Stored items
○ ○ ○

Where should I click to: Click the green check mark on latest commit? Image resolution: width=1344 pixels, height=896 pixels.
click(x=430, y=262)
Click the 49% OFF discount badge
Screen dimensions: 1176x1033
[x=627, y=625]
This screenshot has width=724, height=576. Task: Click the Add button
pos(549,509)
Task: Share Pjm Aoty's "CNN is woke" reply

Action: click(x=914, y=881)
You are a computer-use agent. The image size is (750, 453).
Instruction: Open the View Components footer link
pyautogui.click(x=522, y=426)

○ ○ ○

■ **What is being asked**:
Return all of the data above verbatim.

■ **Worked solution**:
Where should I click to: Click the green check mark on latest commit? Image resolution: width=1344 pixels, height=896 pixels.
click(x=430, y=262)
Click the 49% OFF discount badge
Screen dimensions: 1176x1033
[x=627, y=625]
This screenshot has width=724, height=576. Task: Click the Add button
pos(549,509)
Task: Share Pjm Aoty's "CNN is woke" reply

Action: click(x=914, y=881)
You are a computer-use agent. The image size is (750, 453).
Instruction: Open the View Components footer link
pyautogui.click(x=522, y=426)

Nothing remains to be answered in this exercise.